Source excerpt:
## start
Subscribe in a reader

Wednesday 30 January 2008

BEING PRO-WAR MEANS NEVER HAVING TO SAY ‘SORRY’

Paul Wolfowitz, the former World Bank president, US Deputy Defense Secretary and Iraq war architect, has been appointed to head a high-level advisory panel to the State Department on arms control and disarmament.

Is this some sort of bad joke?

I have blogged before on how out of touch with reality the Bush administration is but to task the man who helped launch a fraudulent war against Iraq to disarm it of non-existent weapons of mass destruction with the job of giving ‘high-level’ advice on how to now disarm the rest of the world’s weapons of mass destruction is a new and improved form of madness and illogic. (To quote arms-control specialist Joseph Cirincione: “The advice given by Paul Wolfowitz over the past six years ranks among the worst provided by any defense official in history. I have no idea why anyone would want more.”

It also reminds us of how the chief architects and supporters of the Iraq war, on both sides of the Atlantic, have basically carried on with their lives and their careers, continuing to prosper and polemicize while refusing to offer even the mildest or gentlest of apologies.
## end
Data extract:
## start
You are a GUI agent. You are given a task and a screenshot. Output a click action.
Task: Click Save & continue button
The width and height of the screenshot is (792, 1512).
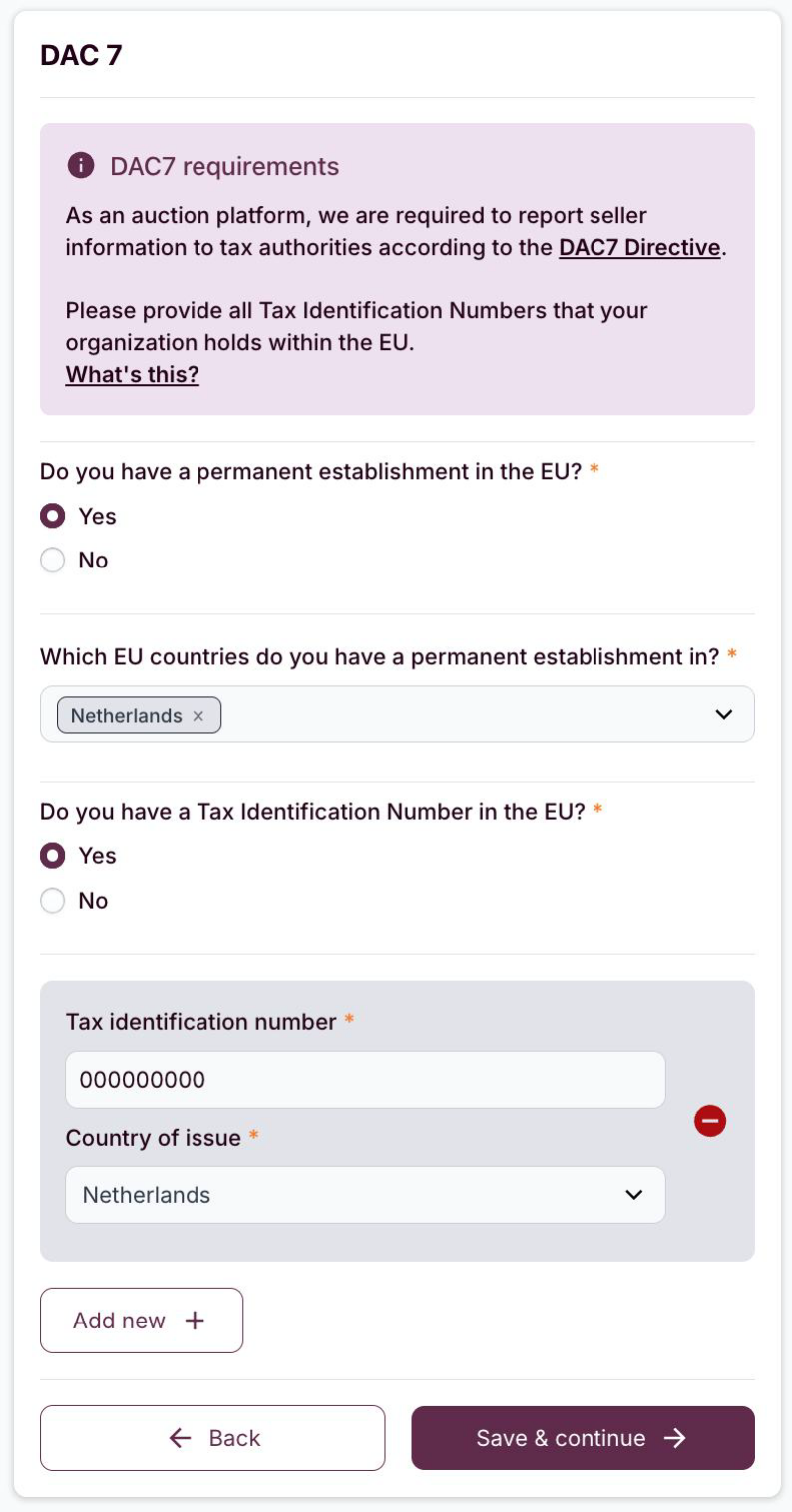(x=583, y=1438)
## end
Requests:
- 1) Please set down the stretch from "Subscribe in a" through "of bad joke?" from the blog post on Wolfowitz's appointment, word for word.
- 2) The blog post on Wolfowitz's appointment has a paragraph beginning "Paul Wolfowitz, the former". List every position or role that paragraph assigns to Wolfowitz.
- 3) Write the next part of the blog post on Wolfowitz's appointment, picking up after its final sentence.

Task-by-task results:
- 1)
Subscribe in a reader

Wednesday 30 January 2008

BEING PRO-WAR MEANS NEVER HAVING TO SAY ‘SORRY’

Paul Wolfowitz, the former World Bank president, US Deputy Defense Secretary and Iraq war architect, has been appointed to head a high-level advisory panel to the State Department on arms control and disarmament.

Is this some sort of bad joke?

- 2)
- former World Bank president
- US Deputy Defense Secretary
- Iraq war architect
- head of a high-level advisory panel to the State Department on arms control and disarmament

- 3)
Wolfowitz left the Pentagon in 2005 under the cloud of Iraq, yet managed to land the prestigious post of World Bank President. He then left the World Bank in 2007 under another cloud (this time related to his authorisation of a large compensation package for his girlfriend) and yet now he is invited to offer official advice on defence policy to the very same US administration he left behind in ignominy.

Has he since apologized for all the grandiose (and inaccurate) claims he made in the run-up to the invasion of Iraq? Not in the slightest. Yet he is the man who argued, before the war, “Saddam Hussein is harboring terrorists and the instruments of terror, the instruments of mass death and destruction, and he cannot be trusted. The risk is simply too great that he will use them or provide them to a terror network.” He is the man who testified, before the war, “We're dealing with a country [Iraq] that can really finance its own reconstruction, and relatively soon.” He is the man who said, before the war “Some of the higher-end predictions that we have been hearing recently, such as the notion that it will take several hundred thousand U.S. troops to provide stability in post-Saddam Iraq, are wildly off the mark.” He is the man who predicted, before the war, that it was “reasonably certain that they [the Iraqis] will greet us as liberators.” Wrong. Wrong. Wrong. Wrong.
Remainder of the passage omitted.